## Data for analysis
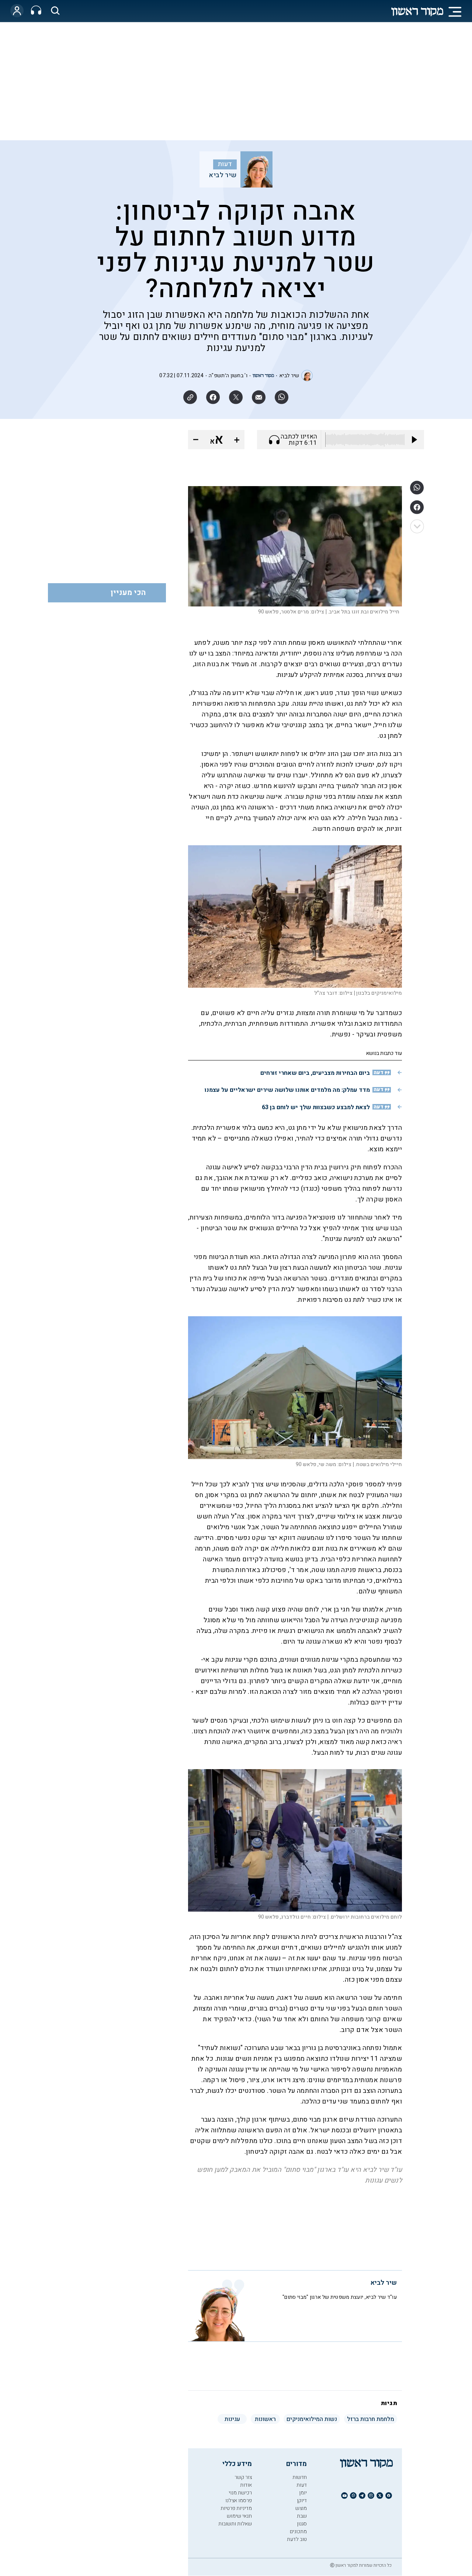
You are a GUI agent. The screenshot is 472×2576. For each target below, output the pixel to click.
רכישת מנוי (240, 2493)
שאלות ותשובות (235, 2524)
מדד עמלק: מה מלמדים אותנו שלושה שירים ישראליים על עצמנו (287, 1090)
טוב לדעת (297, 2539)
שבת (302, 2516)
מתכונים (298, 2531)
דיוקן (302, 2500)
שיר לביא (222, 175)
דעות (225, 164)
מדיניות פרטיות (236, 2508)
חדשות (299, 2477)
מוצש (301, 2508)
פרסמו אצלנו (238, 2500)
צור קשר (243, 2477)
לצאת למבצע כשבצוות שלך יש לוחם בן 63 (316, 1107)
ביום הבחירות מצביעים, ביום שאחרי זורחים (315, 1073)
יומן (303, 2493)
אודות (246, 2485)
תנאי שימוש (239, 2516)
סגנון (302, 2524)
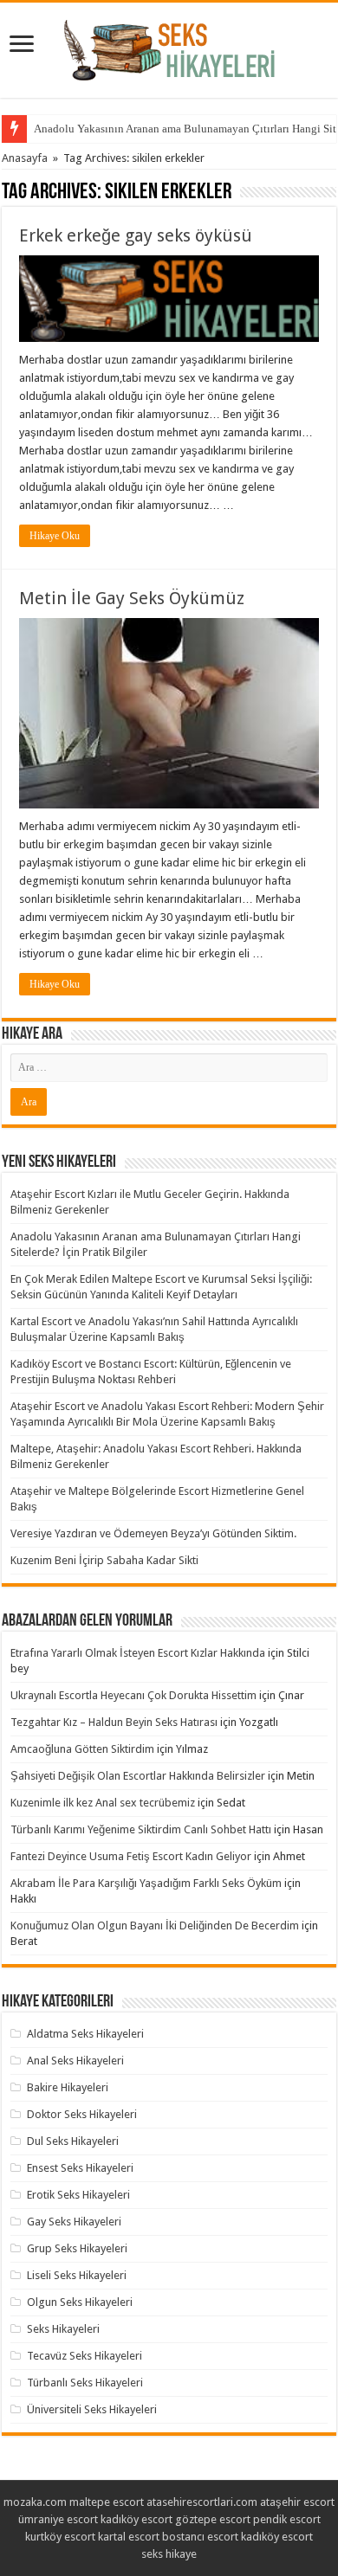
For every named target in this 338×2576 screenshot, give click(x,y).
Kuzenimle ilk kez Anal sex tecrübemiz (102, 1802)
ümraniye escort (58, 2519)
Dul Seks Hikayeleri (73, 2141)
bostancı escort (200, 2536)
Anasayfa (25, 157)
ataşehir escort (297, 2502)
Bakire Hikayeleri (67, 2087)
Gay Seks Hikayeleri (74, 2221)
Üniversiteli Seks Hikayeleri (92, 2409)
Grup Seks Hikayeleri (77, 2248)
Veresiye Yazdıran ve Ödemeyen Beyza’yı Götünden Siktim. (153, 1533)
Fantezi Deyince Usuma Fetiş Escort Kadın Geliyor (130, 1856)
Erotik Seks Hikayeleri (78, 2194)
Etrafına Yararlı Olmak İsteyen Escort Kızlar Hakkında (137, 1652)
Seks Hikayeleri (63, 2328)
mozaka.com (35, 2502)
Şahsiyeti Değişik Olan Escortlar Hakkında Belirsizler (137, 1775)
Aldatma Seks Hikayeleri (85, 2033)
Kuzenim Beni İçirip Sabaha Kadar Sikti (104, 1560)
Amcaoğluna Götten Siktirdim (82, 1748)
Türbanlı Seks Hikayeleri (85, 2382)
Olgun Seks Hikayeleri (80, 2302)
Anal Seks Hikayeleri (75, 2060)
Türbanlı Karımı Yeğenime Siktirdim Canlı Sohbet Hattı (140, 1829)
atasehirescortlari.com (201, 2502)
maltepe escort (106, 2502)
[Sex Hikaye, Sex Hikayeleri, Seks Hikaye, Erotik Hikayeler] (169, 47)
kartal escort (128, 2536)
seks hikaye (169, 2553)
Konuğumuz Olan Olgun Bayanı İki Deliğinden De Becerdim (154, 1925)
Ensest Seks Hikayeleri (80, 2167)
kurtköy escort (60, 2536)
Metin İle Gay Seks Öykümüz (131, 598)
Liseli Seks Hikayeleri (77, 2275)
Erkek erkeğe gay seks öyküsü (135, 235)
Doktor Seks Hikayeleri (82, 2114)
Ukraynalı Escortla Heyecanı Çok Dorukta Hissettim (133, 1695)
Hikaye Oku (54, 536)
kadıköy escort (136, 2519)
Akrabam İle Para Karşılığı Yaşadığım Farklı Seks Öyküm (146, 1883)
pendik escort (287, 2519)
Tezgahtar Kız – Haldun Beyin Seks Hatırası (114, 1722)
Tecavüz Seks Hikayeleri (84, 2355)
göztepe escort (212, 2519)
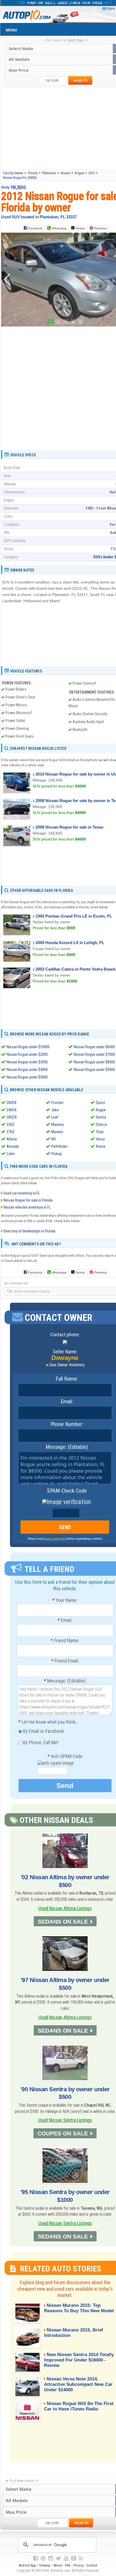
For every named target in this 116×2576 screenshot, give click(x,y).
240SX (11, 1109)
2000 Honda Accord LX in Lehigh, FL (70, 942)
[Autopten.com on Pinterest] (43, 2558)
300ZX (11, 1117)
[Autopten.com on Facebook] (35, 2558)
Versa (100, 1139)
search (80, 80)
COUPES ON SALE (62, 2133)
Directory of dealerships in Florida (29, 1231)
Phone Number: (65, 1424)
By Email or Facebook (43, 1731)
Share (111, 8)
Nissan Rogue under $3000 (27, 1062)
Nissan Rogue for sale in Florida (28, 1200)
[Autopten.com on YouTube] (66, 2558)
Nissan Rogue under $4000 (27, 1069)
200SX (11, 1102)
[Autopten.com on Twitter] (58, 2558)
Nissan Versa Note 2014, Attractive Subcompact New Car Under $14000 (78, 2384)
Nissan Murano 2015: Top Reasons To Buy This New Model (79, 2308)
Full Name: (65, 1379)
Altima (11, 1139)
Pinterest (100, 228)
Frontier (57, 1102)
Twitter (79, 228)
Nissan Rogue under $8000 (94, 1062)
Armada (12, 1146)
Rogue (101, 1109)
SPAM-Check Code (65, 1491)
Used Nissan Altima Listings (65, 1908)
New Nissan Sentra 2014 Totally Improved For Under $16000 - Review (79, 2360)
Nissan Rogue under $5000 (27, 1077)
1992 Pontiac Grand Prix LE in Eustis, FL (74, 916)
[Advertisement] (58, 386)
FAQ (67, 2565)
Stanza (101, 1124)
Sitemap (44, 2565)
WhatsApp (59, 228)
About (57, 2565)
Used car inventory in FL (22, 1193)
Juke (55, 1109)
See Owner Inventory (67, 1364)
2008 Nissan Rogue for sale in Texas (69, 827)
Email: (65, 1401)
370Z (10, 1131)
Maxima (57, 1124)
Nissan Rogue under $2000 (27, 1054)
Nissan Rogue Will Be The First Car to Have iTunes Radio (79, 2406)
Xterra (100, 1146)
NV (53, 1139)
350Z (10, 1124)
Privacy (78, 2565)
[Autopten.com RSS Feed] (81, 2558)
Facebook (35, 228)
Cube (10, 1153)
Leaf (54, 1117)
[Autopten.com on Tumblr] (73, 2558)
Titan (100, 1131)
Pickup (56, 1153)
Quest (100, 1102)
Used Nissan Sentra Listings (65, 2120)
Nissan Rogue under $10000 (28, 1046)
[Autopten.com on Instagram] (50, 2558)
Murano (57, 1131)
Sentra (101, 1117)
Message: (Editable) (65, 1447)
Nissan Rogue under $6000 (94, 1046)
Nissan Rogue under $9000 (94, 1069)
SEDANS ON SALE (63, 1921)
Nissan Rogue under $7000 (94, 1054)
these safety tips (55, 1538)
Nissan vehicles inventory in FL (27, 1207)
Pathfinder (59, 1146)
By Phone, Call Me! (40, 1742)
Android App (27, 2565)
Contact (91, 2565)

## Activity
Only the lines from the one containing "Türbanlı Seks Hikayeleri (85, 2382)" through the one containing "Liseli Seks Hikayeleri (77, 2275)" are to be retyped, both boundary lines included, with no other material.

## Answer section
Türbanlı Seks Hikayeleri (85, 2382)
Olgun Seks Hikayeleri (80, 2302)
Anal Seks Hikayeleri (75, 2060)
Türbanlı Karımı Yeğenime Siktirdim Canlı Sohbet Hattı (140, 1829)
atasehirescortlari.com (201, 2502)
maltepe escort (106, 2502)
[Sex Hikaye, Sex Hikayeleri, Seks Hikaye, Erotik Hikayeler] (169, 47)
kartal escort (128, 2536)
seks hikaye (169, 2553)
Konuğumuz Olan Olgun Bayanı İki Deliğinden De Becerdim (154, 1925)
Ensest Seks Hikayeleri (80, 2167)
kurtköy escort (60, 2536)
Metin İle Gay Seks Öykümüz (131, 598)
Liseli Seks Hikayeleri (77, 2275)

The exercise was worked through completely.